» **Alıntı Metin**:
○ ○ ○ ○ ○ ○ ○
Örneklem büyüklüğünün belirlenmesi bir araştırmacının en zorlandığı noktalardan birisidir. Bu aşamada araştırmanın ulaşılabilir evreni tanımlandıktan sonra örneklem büyüklüğüne (sample size) karar verilmelidir. Örneklem büyüklüğünün belirlenmesi aşamasında araştırmacı için birtakım kısıtlar da rol oynamaktadır. Örneğin; parasal veya dilsel olarak kısıtların bulunması bir araştırmanın örneklem büyüklüğünü belirleyebilmektedir. Araştırma için var olan bütçe ulaşılması gereken örneklemi daha dar tutmaya neden olacaktır (Büyüköztürk vd., 2016: 93).

Araştırma türü (nicel-nitel) örneklem büyüklüğüne karar verilmesinde dikkate alınmaktadır. Bunun yanı sıra eş zamanlı incelenecek olan değişkenlerin sayısı, araştırmanın deseni, tahmin için kabul edilen güven düzeyi, analiz yöntemleri de dikkate alınmaktadır (Büyüköztürk vd., 2016: 93).

Nicel verilerin toplanması, bu verilerin analiz edilmesi ve elde edilmiş nitel verilerden sonuçların değerlendirilmesi; açımlayıcı desene sahip olan bir araştırmada ilk olarak gerçekleşen veri toplama işlemleri olmaktadır. Açımlayıcı desende örnekleme nicel ve nitel olmak üzere iki aşamada gerçekleşmektedir. Bu desende nicel ve nitel veri toplama aşamaları, birbirlerinden bağımsız olmayıp aynı temel üzerine kurulmuş olmaktadır. Veri toplama sürecinde iki yaklaşım arasında bir önem sırası olmayıp, bu sıra nicel ya da nitel lehine olabilmektedir. Ancak genel olarak başlangıç aşamasında nicel veri nitel veriden biraz daha önemsiz değerlendirilebilir (Creswell ve Plano Clark, 2010; 198).

Karma bir araştırma deseninde her iki veri toplama tekniğine katılacak bireylerin aynı olup olmayacağına karar verilmesi önem taşımaktadır. Açımlayıcı desende ilk olarak nicel verilerin sonuçlarının açıklanması hedeflenmektedir. Buna bağlı olarak nicel tekniğine katılacak kişiler, nitel aşamaya da katılan bireyler olmalıdır. Burada nitel bilgilerin toplanmasının amacı, nicel yaklaşıma katılım göstermiş bireyler hakkında derinlemesine bilgi toplayıp, yapılacak araştırmaya ve nicel sonuçlara en uygun verilerin elde edilmesidir (Creswell ve Plano Clark, 2010; 198).
○ ○ ○ ○ ○ ○ ○
» **Verilen Veri**:
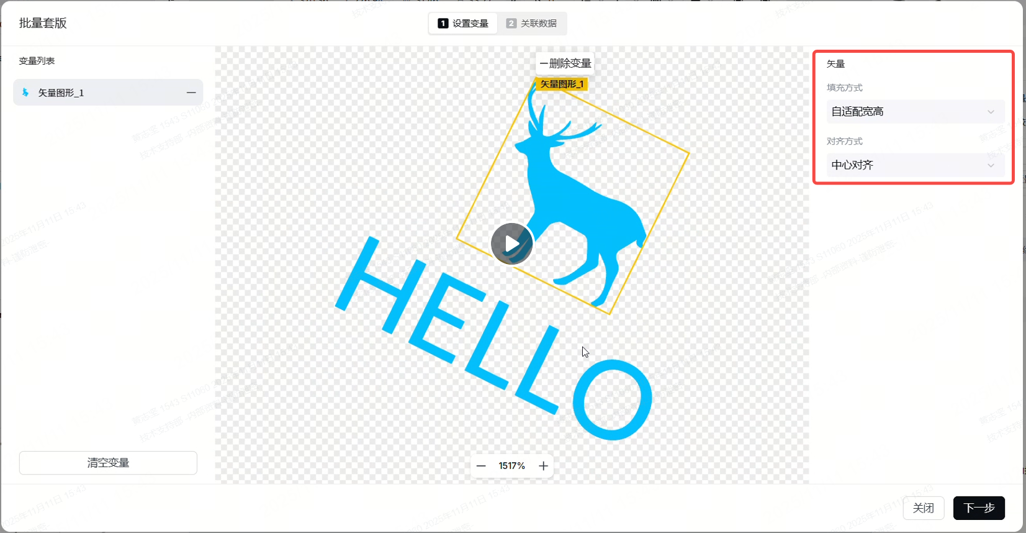The width and height of the screenshot is (1026, 533).
Task: Click the deer icon beside 矢量图形_1
Action: 25,93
○ ○ ○ ○ ○ ○ ○
» **Yazılı Problem**:
Örneklem büyüklüğü üzerine olan alıntı metinde "Nicel verilerin toplanması, bu" sözcüklerinin geçtiği yerden başlayıp "değerlendirilebilir (Creswell ve Plano Clark, 2010; 198)." sözcüklerinden sonra biten bölümü hiçbir değişiklik yapmadan aktarınız.

» **Çözümlü Yanıt**:
Nicel verilerin toplanması, bu verilerin analiz edilmesi ve elde edilmiş nitel verilerden sonuçların değerlendirilmesi; açımlayıcı desene sahip olan bir araştırmada ilk olarak gerçekleşen veri toplama işlemleri olmaktadır. Açımlayıcı desende örnekleme nicel ve nitel olmak üzere iki aşamada gerçekleşmektedir. Bu desende nicel ve nitel veri toplama aşamaları, birbirlerinden bağımsız olmayıp aynı temel üzerine kurulmuş olmaktadır. Veri toplama sürecinde iki yaklaşım arasında bir önem sırası olmayıp, bu sıra nicel ya da nitel lehine olabilmektedir. Ancak genel olarak başlangıç aşamasında nicel veri nitel veriden biraz daha önemsiz değerlendirilebilir (Creswell ve Plano Clark, 2010; 198).